# [WHAT YOU SHOULD DO]
Return every line of the material below that contains the string "Given", matching case exactly.

# [ITEMS]
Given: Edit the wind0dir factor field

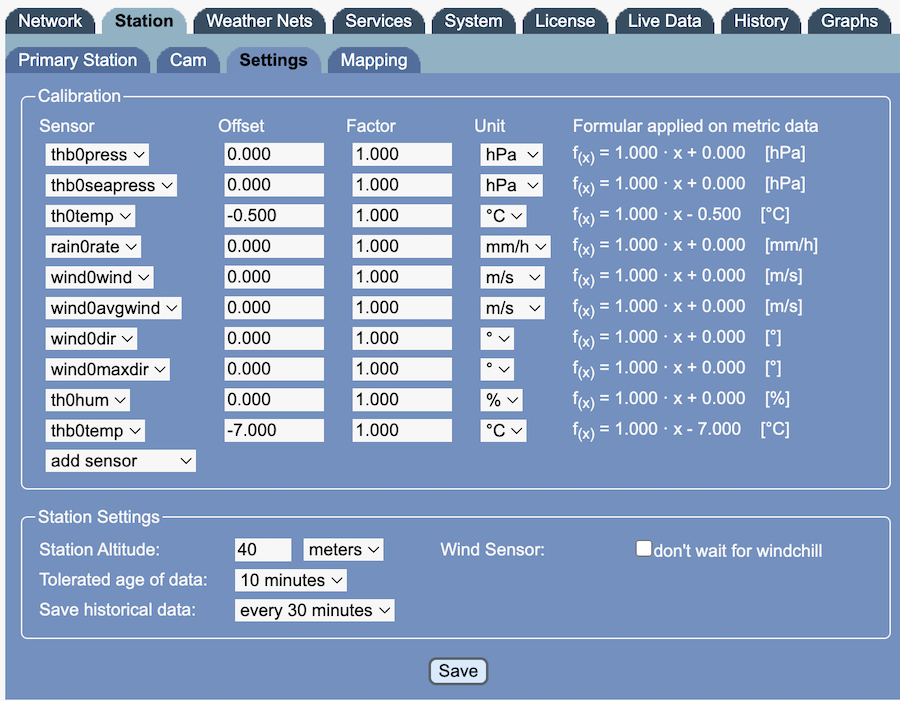Looking at the screenshot, I should click(402, 338).
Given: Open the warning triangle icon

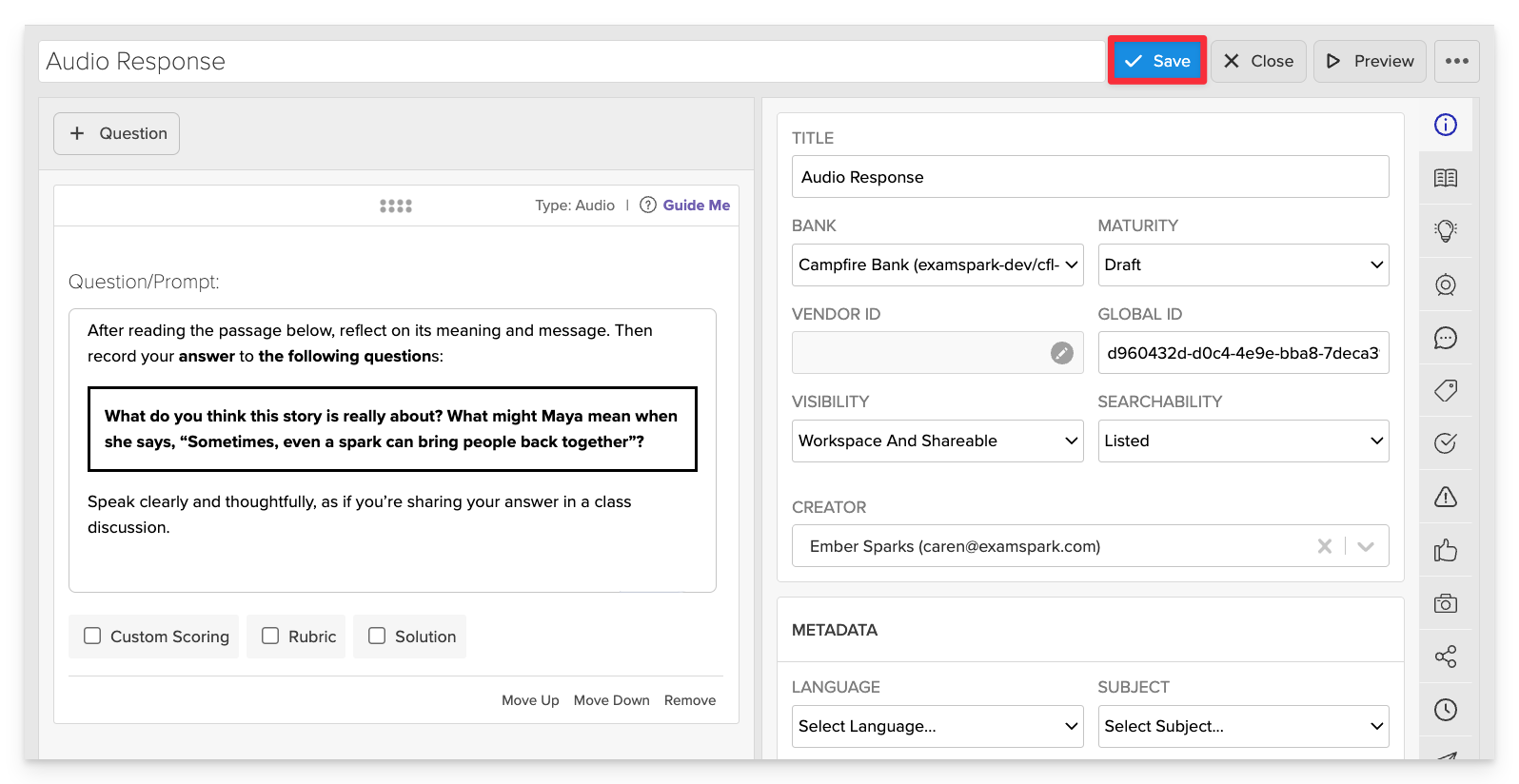Looking at the screenshot, I should pos(1445,497).
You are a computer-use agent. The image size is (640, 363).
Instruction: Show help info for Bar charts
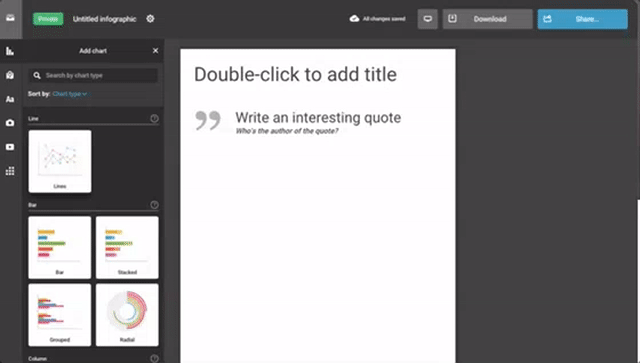(x=154, y=205)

# [EXERCISE RESULT]
Given: Edit the wind0dir factor field
Given: Open the warning triangle icon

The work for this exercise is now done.